August 24, 2012
Petrobras to Triple Production of Nitrogen Fertilizers in Brazil
The recent delays in unloading fertilizers at the Port of Paranagua illustrates Brazil's dependence on foreign sources of fertilizers for its booming agricultural sector. The federal government launched a program several years ago with the goal of becoming self-sufficient in fertilizer production by the year 2020 and Petrobras is one of the main companies involved in this effort.
In order to help reach that goal, Petrobras has launched an ambitious program to greatly expand its nitrogen production capabilities. According to Jose Alcides Santoro, the director of gas and energy at the company, Petrobras will more than triple its production of nitrogen fertilizers with the opening of two new plants that are under construction. Currently the company produces 1.1 million tons of nitrogen fertilizers per year and that is expected to increase to more than 3 million tons when the two new plants come online. By the year 2016, they hope to be producing 70% of Brazil's nitrogen fertilizer needs.
When Petrobras's plant at Tres Lagoas in the state of Mato Grosso do Sul, is fully functional in late 2014, it will be the largest nitrogen fertilizer production facility in Latin America producing 1.2 million tons of urea and 70,000 tons of ammonia per year. This would double the production of urea in Brazil which currently imports 59% of the urea consumed in the country.
A second plant being built by Petrobras is located at Laranjeiras in the state of Sergipe in northeastern Brazil. This facility is expected to come online early in 2013 and produce 303 thousand tons of ammonia sulfate per year. By the year 2016, Petrobras hopes to be producing more than 800 thousand tons of ammonia sulfate per year, which would make Brazil self-sufficient in this fertilizer.

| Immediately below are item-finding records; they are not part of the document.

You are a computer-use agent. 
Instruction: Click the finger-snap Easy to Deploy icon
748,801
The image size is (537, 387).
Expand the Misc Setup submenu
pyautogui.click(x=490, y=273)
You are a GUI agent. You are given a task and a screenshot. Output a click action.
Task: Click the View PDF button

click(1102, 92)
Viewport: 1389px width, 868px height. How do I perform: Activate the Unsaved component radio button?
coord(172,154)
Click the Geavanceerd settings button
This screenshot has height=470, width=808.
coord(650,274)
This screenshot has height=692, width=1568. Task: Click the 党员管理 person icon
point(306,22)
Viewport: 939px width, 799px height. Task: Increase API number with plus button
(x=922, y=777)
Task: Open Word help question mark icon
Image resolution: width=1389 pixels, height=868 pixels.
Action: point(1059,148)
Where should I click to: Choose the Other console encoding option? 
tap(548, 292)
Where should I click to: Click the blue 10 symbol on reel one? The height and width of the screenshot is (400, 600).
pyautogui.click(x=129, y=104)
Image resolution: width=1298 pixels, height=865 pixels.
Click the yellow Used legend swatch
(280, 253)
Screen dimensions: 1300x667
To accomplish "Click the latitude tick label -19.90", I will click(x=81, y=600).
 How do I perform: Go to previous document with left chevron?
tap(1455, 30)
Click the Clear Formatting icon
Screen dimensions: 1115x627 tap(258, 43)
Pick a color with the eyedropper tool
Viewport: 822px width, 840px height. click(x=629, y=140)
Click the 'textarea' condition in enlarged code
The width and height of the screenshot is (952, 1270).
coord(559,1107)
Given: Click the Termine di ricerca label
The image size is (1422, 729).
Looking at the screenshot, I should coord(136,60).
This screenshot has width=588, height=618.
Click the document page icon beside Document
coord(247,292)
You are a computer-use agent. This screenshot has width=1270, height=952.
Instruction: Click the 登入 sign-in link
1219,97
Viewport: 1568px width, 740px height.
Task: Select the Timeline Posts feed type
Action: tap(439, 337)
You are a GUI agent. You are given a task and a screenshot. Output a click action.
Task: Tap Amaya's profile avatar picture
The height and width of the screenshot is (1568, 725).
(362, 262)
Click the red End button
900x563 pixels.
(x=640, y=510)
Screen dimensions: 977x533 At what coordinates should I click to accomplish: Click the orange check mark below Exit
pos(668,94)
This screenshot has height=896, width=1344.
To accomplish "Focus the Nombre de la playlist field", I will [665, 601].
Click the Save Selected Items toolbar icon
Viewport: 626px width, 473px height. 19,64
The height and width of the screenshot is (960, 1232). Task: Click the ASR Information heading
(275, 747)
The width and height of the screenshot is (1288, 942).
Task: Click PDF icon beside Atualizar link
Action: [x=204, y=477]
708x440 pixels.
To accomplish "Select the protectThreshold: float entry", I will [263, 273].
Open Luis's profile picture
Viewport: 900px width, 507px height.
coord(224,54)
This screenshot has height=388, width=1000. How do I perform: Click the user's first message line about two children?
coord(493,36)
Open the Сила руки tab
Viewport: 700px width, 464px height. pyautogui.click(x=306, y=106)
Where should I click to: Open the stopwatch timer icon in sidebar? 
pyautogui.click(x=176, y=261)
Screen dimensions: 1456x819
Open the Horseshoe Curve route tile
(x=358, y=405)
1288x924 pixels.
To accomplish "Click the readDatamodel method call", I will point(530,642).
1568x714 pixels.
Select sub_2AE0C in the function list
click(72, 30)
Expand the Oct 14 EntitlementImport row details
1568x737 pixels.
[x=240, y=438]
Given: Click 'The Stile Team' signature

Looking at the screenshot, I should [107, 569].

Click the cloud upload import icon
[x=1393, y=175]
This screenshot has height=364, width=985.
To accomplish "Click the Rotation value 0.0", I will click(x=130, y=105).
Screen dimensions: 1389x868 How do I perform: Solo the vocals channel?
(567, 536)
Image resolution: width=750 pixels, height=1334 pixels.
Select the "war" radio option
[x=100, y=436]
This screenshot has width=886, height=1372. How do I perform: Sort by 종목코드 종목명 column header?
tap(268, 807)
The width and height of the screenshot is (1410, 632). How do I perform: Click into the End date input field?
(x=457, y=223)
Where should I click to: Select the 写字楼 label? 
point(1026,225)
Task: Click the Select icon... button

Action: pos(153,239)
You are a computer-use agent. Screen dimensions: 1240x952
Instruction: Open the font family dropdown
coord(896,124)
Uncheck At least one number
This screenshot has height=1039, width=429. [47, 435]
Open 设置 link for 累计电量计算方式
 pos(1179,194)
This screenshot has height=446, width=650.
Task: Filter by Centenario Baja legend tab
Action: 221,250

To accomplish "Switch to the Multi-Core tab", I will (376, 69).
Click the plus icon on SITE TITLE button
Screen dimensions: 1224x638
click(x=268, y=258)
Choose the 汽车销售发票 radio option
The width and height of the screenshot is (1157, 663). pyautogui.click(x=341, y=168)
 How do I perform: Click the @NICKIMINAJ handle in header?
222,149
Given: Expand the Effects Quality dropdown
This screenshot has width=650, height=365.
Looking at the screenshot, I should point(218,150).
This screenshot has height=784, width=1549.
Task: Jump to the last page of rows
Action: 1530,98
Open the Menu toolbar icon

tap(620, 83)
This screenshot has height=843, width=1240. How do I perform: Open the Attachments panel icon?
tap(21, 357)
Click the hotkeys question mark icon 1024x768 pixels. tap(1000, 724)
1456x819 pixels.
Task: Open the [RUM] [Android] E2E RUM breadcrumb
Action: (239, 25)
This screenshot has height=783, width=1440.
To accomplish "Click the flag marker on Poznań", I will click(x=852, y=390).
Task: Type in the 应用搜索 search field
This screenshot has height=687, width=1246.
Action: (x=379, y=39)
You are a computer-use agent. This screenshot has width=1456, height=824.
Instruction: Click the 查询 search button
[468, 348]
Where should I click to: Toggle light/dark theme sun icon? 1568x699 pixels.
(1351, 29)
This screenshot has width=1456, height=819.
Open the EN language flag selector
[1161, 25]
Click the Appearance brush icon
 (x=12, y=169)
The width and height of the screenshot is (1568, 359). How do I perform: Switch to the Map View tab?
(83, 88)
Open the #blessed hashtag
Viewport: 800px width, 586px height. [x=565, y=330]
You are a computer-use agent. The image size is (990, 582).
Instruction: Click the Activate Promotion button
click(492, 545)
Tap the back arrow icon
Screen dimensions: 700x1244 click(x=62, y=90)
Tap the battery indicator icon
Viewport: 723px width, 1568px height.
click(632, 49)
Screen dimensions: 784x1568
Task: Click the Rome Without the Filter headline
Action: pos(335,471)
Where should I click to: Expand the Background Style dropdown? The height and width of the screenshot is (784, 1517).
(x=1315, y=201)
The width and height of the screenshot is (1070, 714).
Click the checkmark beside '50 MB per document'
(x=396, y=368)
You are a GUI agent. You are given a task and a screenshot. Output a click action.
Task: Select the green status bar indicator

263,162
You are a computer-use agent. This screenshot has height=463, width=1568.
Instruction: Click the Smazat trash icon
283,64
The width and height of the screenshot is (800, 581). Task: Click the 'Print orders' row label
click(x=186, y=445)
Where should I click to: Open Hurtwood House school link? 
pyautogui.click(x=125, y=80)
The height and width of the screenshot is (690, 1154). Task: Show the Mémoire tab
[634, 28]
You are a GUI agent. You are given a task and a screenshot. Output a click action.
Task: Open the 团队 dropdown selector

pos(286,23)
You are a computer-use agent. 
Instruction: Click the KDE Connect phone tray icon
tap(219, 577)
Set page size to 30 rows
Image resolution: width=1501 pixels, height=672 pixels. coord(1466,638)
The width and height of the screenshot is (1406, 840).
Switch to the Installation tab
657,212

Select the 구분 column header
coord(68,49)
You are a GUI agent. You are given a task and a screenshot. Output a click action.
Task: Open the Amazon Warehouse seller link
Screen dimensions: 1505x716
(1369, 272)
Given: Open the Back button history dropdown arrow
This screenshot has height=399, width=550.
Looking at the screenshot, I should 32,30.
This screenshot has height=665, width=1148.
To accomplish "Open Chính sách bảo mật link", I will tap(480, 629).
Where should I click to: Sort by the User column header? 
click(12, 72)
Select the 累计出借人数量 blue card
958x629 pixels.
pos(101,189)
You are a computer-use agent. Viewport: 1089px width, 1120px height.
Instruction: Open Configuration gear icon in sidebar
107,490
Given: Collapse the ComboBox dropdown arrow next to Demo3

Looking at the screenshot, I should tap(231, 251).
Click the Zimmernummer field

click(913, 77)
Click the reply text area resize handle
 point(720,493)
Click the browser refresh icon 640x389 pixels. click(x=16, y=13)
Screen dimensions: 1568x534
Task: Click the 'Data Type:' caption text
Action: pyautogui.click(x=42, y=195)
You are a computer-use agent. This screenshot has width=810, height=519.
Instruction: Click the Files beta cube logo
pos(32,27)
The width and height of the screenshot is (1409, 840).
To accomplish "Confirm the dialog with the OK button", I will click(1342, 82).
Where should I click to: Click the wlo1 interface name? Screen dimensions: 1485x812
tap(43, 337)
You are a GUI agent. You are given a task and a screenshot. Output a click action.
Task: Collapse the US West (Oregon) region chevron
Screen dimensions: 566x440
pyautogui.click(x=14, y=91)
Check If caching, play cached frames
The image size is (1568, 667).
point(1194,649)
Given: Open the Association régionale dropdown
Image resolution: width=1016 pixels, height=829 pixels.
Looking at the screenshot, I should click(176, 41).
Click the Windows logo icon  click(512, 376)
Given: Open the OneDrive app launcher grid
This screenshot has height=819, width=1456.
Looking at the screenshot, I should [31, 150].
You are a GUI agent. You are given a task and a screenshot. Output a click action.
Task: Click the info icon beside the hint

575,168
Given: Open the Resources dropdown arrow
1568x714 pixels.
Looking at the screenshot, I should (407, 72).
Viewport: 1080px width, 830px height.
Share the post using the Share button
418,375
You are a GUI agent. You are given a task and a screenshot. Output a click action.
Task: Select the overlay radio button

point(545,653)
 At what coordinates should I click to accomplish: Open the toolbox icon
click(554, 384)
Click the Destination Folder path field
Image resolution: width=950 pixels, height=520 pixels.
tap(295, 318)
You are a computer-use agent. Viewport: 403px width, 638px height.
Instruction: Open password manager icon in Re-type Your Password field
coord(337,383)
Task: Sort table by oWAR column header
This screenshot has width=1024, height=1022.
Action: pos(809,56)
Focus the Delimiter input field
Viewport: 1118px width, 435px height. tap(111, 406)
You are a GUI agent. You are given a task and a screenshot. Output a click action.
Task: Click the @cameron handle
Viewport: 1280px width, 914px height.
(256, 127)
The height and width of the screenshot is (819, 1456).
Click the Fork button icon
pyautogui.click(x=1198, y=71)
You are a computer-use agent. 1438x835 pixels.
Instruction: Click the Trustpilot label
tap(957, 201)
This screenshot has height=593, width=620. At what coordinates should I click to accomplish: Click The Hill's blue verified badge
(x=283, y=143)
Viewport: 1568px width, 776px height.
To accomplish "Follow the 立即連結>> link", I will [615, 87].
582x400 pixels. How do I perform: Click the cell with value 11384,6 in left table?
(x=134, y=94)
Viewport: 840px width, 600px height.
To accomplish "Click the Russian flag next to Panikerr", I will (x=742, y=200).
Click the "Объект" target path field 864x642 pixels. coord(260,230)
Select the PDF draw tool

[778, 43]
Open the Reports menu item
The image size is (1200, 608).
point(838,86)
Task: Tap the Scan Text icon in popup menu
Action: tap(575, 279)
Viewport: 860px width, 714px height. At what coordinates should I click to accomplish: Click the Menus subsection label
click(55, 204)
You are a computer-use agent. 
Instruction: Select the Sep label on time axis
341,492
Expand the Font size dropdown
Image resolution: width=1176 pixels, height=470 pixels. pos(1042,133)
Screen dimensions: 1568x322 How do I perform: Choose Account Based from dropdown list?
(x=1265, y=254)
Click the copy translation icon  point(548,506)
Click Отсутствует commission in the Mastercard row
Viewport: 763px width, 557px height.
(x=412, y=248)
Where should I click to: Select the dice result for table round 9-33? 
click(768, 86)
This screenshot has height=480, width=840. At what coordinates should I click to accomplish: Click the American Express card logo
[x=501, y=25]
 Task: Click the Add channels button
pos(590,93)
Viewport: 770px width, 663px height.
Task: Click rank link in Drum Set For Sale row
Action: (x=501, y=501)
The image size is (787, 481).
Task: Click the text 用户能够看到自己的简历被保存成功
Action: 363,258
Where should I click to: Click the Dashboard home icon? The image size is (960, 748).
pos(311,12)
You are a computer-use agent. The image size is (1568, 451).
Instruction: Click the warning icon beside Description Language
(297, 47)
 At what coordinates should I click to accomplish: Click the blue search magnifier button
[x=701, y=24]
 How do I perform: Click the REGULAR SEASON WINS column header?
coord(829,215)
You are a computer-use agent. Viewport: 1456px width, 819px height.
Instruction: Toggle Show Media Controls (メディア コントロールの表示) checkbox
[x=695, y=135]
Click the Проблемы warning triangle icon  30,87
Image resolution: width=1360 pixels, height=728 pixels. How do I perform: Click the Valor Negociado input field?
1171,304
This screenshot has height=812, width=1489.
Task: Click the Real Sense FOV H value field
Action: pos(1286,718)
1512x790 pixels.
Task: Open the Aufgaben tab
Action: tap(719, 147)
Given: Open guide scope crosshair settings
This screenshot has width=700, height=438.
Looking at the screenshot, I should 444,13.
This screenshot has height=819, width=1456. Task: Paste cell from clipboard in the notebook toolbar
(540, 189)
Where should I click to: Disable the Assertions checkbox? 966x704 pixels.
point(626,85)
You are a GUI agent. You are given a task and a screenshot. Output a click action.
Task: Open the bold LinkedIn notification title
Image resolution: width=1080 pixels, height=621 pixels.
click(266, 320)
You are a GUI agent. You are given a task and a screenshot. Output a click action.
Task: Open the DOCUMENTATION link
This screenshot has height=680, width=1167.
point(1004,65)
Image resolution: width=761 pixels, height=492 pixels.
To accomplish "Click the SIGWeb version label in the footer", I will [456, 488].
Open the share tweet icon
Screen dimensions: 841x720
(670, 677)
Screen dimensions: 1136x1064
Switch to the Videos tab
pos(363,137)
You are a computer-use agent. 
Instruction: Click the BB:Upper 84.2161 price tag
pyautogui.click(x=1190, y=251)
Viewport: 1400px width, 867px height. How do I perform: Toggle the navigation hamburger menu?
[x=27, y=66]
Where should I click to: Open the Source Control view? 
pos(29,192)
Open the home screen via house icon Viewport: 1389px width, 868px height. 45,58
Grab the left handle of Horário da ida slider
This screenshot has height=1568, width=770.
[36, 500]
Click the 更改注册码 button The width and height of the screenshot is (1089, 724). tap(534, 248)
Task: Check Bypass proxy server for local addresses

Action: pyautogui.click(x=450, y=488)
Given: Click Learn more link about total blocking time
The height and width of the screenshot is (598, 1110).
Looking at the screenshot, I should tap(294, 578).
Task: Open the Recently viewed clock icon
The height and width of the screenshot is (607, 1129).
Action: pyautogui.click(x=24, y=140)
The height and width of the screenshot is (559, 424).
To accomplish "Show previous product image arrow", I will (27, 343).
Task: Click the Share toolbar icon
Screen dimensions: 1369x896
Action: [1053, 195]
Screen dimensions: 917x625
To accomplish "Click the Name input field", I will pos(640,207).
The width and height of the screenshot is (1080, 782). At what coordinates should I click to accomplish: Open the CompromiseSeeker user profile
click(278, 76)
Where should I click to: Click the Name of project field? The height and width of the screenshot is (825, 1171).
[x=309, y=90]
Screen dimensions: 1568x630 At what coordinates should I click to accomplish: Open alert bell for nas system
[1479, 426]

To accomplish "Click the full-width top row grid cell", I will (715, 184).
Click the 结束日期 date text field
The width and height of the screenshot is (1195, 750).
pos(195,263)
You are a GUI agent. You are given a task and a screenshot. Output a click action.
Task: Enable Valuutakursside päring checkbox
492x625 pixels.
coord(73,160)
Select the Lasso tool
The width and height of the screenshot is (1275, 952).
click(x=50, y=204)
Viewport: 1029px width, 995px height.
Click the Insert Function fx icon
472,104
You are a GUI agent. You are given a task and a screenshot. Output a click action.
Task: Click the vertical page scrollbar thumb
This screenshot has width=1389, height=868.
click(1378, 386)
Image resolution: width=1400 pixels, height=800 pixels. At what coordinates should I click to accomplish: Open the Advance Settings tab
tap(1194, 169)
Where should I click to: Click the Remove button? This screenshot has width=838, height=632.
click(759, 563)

Brazil is already one of the leading agricultural producing countries in the world, but the lack of infrastructure development and its reliance on imported fertilizers makes it one of the more expensive countries to grow agricultural commodities. Becoming self-sufficient in nitrogen fertilizer would help to bring down the cost of production in Brazil making their commodities more competitive in world markets.